THE TASK:
Reproduce exactly the line that contains "Instruction: Click the" and all lines that follow it in the records below, ending with the last one.

********************

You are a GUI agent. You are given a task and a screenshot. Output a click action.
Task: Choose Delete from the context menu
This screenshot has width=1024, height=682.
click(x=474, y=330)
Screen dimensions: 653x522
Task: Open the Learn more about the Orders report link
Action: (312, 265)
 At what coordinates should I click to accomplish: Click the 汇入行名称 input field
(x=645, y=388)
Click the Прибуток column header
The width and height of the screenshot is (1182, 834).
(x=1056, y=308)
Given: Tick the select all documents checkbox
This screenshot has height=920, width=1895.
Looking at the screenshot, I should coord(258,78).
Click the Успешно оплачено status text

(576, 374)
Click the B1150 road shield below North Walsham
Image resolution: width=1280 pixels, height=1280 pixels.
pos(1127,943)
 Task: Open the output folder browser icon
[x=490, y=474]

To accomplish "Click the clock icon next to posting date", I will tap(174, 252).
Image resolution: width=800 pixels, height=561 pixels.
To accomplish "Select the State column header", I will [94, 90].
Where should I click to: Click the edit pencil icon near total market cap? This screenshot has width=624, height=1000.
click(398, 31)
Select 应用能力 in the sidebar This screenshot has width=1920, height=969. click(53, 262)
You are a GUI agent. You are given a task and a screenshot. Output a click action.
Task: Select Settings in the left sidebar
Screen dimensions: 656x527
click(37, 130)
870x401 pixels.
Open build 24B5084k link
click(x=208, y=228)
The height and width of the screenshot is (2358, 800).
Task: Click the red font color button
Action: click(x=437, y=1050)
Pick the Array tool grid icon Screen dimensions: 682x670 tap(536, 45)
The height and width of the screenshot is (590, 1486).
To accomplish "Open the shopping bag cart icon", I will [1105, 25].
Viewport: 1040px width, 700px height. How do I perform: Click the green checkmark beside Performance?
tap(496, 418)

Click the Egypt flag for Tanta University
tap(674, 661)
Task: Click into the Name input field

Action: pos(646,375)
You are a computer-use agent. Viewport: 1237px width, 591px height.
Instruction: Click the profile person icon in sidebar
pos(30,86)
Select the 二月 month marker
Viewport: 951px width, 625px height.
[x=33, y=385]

********************

SOLUTION FOR THIS TASK:
Instruction: Click the profile person icon in sidebar
pos(30,86)
Select the 二月 month marker
Viewport: 951px width, 625px height.
[x=33, y=385]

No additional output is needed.